Instructions for the task: Retype each of the items below word for word, and leave the pictures out of your copy.

Records provided:
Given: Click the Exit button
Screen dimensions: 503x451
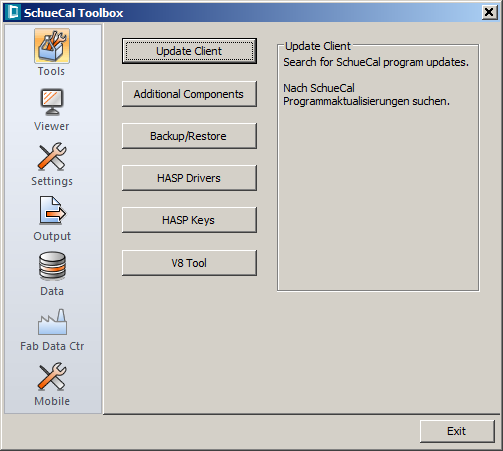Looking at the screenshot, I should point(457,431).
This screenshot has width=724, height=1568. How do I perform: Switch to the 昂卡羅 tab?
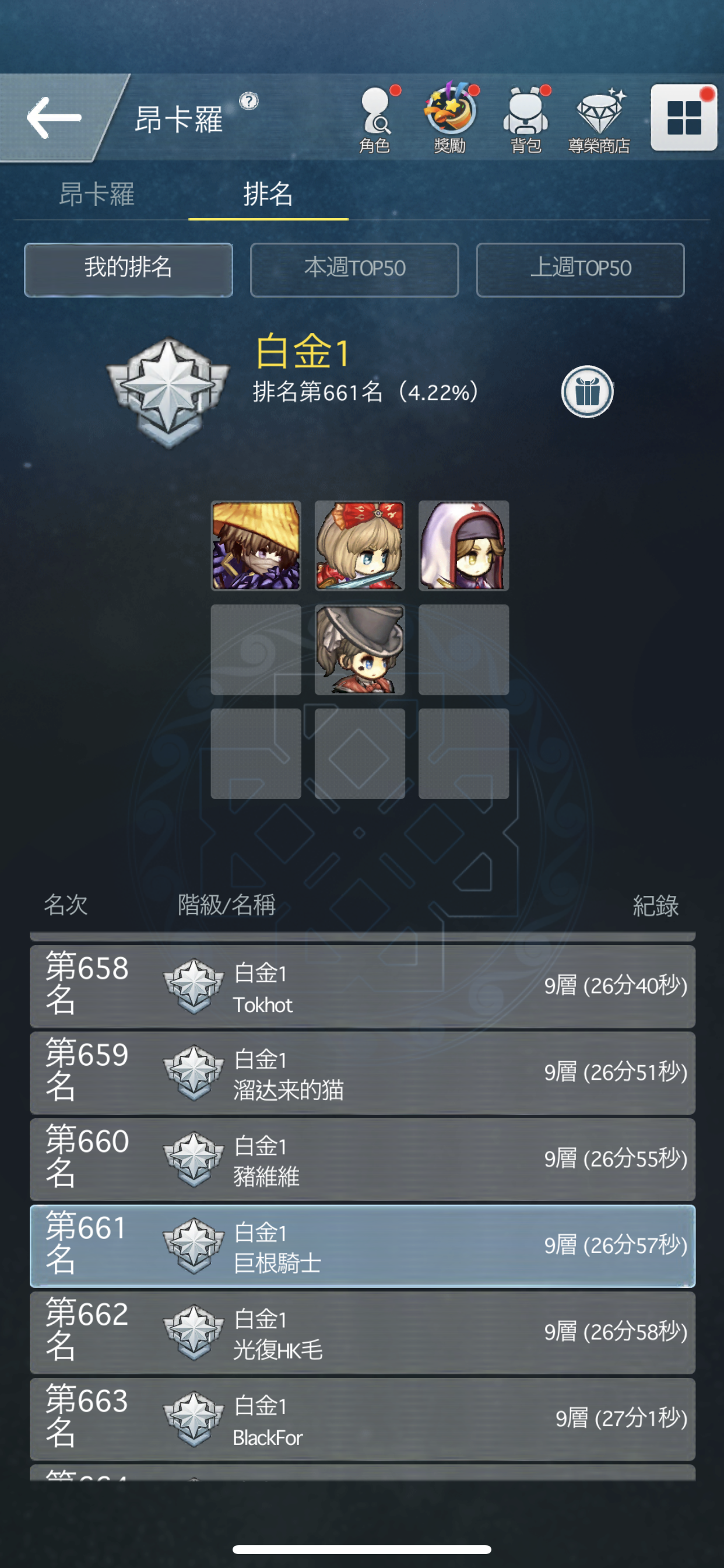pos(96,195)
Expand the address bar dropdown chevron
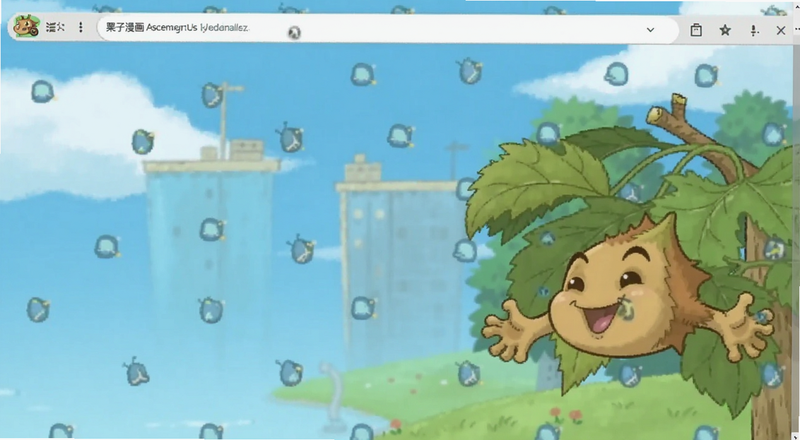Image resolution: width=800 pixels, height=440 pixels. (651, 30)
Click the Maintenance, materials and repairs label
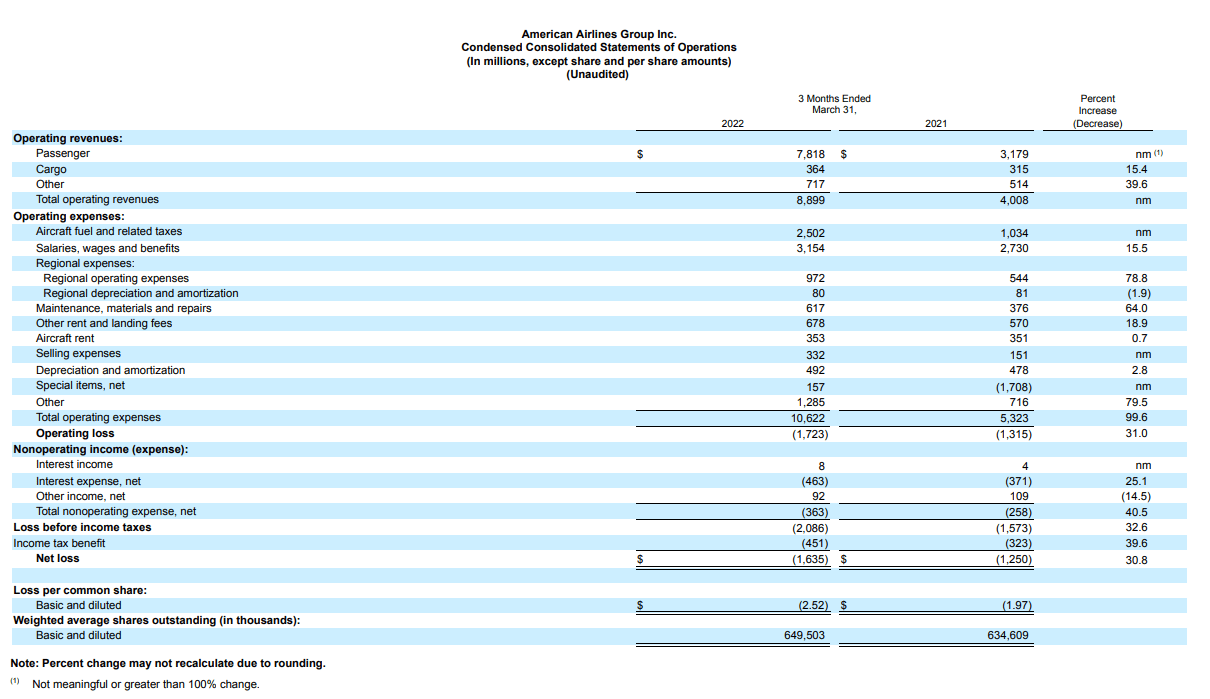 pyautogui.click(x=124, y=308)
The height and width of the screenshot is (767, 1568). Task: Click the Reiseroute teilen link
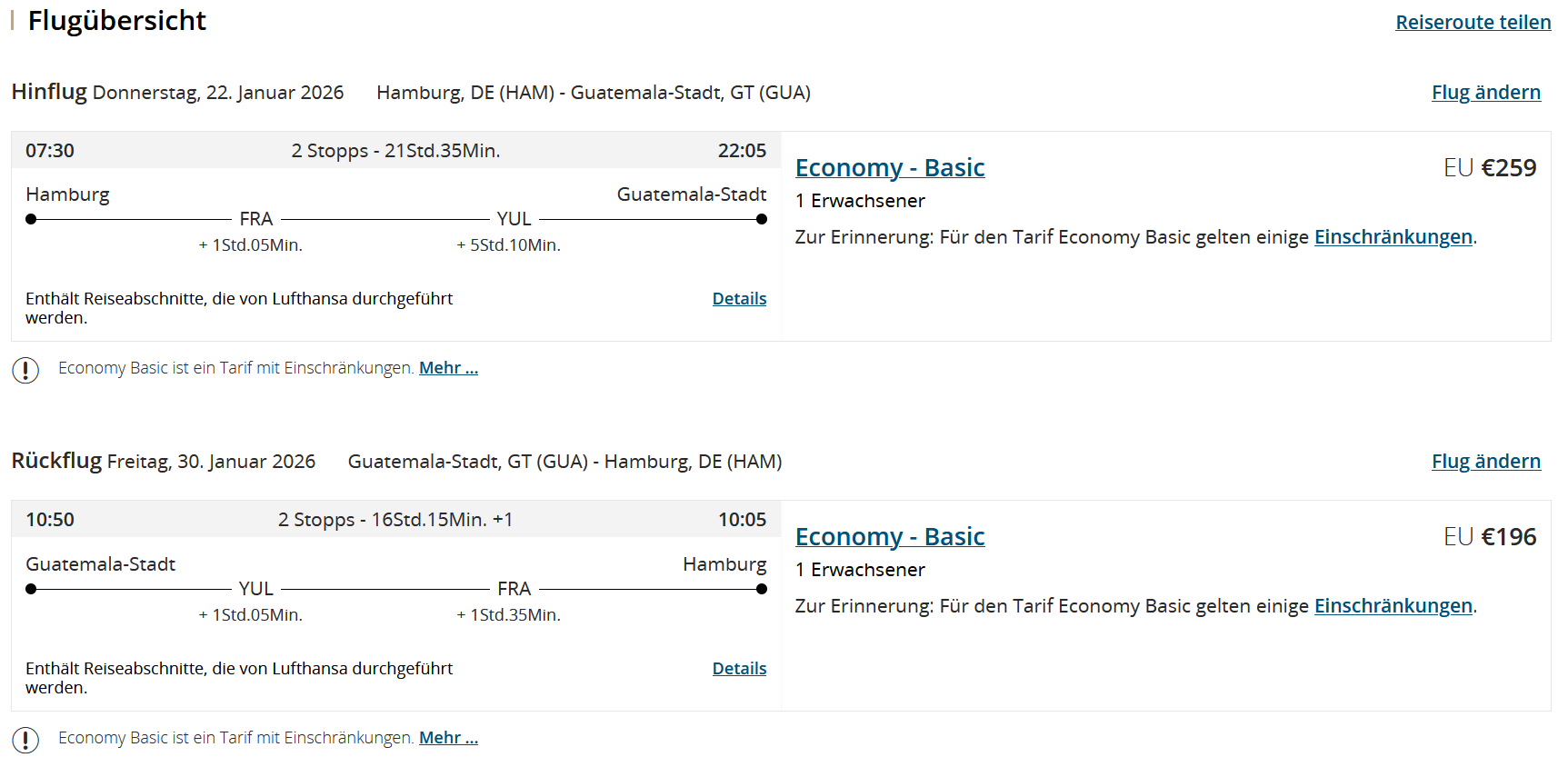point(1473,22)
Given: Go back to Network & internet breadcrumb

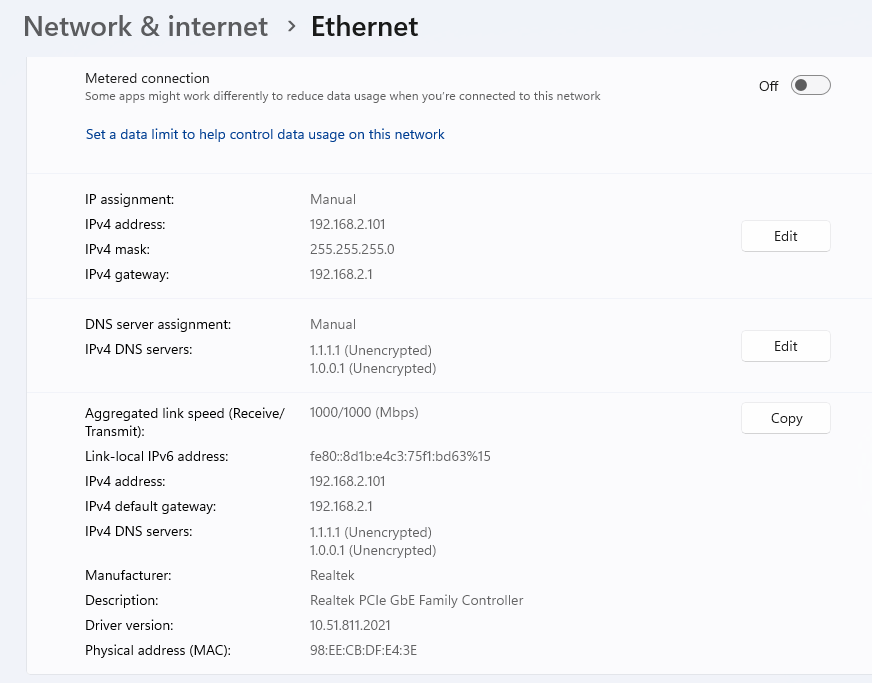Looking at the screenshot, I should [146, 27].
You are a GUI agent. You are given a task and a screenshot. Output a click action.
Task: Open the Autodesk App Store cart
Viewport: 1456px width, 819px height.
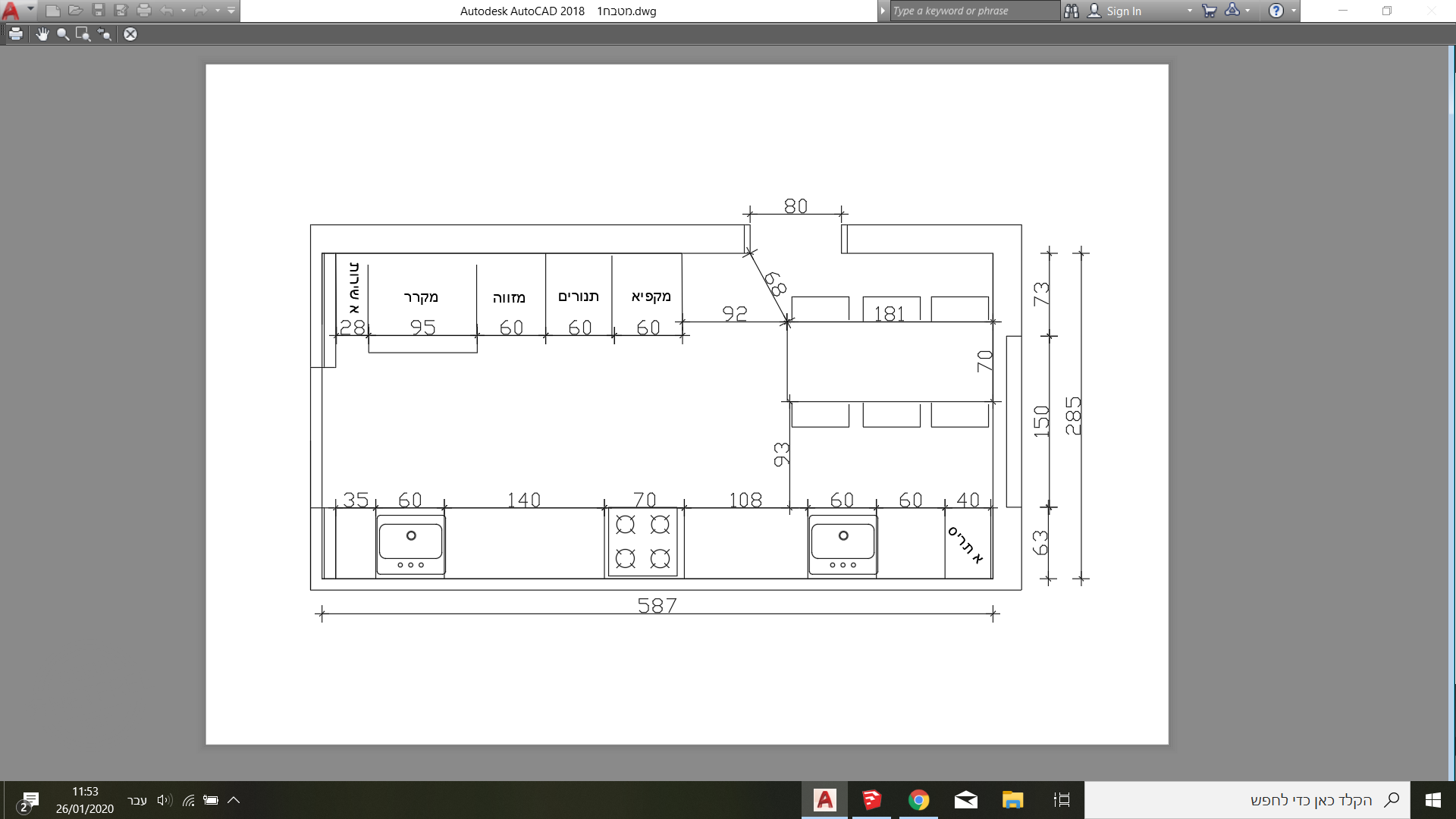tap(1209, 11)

Written answer:
Given: Click the Exit button
Screen dimensions: 503x451
Looking at the screenshot, I should point(457,431).
This screenshot has width=724, height=1568. How do I perform: Switch to the 昂卡羅 tab?
pos(96,195)
Expand the address bar dropdown chevron
Image resolution: width=800 pixels, height=440 pixels. (651, 30)
Click the Maintenance, materials and repairs label
 pyautogui.click(x=124, y=308)
The height and width of the screenshot is (767, 1568). Task: Click the Reiseroute teilen link
point(1473,22)
Given: Go back to Network & internet breadcrumb

Looking at the screenshot, I should [146, 27].
You are a GUI agent. You are given a task and a screenshot. Output a click action.
Task: Open the Autodesk App Store cart
Viewport: 1456px width, 819px height.
tap(1209, 11)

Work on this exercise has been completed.